● TASKS TO CARRY OUT
**A)** Answer these questions about the passage on approaches to privacy regulation, one line each:
(i) How many general approaches to regulating privacy does the passage distinguish?
(ii) Which approach does it call the most common?
(iii) Which of the approaches does the author say many laws should use more of?
**B)** Extend the passage on approaches to privacy regulation, starting after its last line.

● PASSAGE GIVEN
────
These days, the debate about a federal comprehensive privacy law is buzzing louder than ever before. A number of bills are floating around Congress, and there are many proposals for privacy legislation by various groups, organizations, and companies.  As proposals to regulate privacy are debated, it is helpful to distinguish between three general approaches to regulating privacy:

  1. Privacy Self-Management
  2. Governance and Documentation
  3. Use Regulation

Most privacy laws rely predominantly on one of these approaches, with some laws drawing from two or even all of them.

Each approach has various strengths and weaknesses.  To be successful, a privacy law must use all three approaches. Many laws could be strengthened greatly if they used more of the third approach that I will outline below.

(1) Privacy Self-Management

The most common approach to privacy regulation is privacy self-management.  This approach provides people with various rights to help them exercise greater control over their personal data. Some of these rights include:

  • right to notice about practices regarding personal data
  • right to access personal data
  • right to correct errors in personal data
  • right to deletion of personal data
  • right to data portability
  • right to opt in (or opt out)
  • right to object to data processing (and stop it)
────
● PROVIDED DATA

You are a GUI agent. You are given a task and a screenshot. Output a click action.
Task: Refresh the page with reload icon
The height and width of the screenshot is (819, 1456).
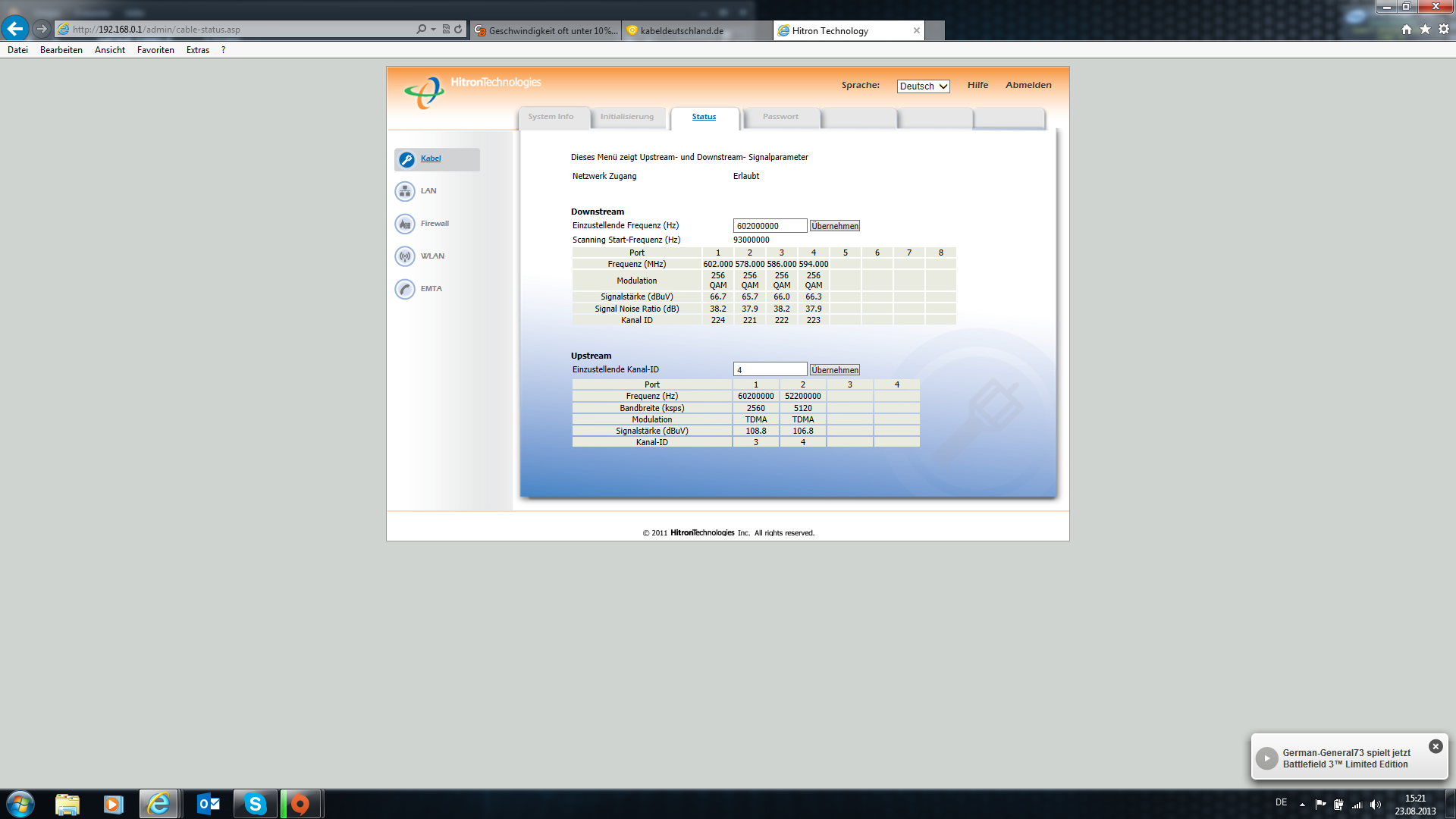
────
● SET OF ANSWERS
**A)**
(i) Three
(ii) Privacy self-management
(iii) Use regulation

**B)**
  • right to request information about data collection and transfer

Privacy self-management means that people manage their own privacy by reading privacy notices and finding out about the data being collected about them and how it is being used.  Then, after informing themselves about this knowledge, people can choose how to control the collection and use of their personal data – they can request that processing be stopped, that data be deleted, that they be opted out of the sale of their data, and so on.

Privacy self-management, although laudable, is fraught with challenges. People often don’t know enough to make meaningful choices about privacy. People don’t understand the risks of allowing their data to be used and shared in certain ways. Moreover, privacy self-management doesn’t scale very easily. Managing privacy might work for a handful of sites, but people do business with hundreds – even thousands – of sites.  People will have to spend a ton of time learning about how all these companies collect and use their data and will really struggle in making the appropriate risk decisions about how to respond to what they learn.  (For a more extensive discussion and critique of privacy self-management, see Daniel J. Solove, Privacy Self-Management and the Consent Dilemma, 126 Harv. L. Rev 1879 (2013)).

The California Consumer Privacy Act (CCPA) is a recent law that relies most squarely on self-management.The CCPA provides individuals with a series of rights to manage their privacy such as a right to find out about data collected about them and a right to opt out of the sale of their data.  These goals are laudable, but in practice, they are not very feasible.  As I discuss in a forthcoming article, The Myth of the Privacy Paradox89 Geo. Wash. L. Rev. __ (2021):

At first glance, the [CCPA] appears to give people a lot of control over their personal data – but this control is illusory. First, many companies gather and maintain people’s personal data without people knowing. People must know about the companies gathering their data in order to request information about it and opt out. So, the CCPA helps people learn about the data collected by companies they already know about but doesn’t help them learn much about what data is being gathered by other companies that operate in a more clandestine way.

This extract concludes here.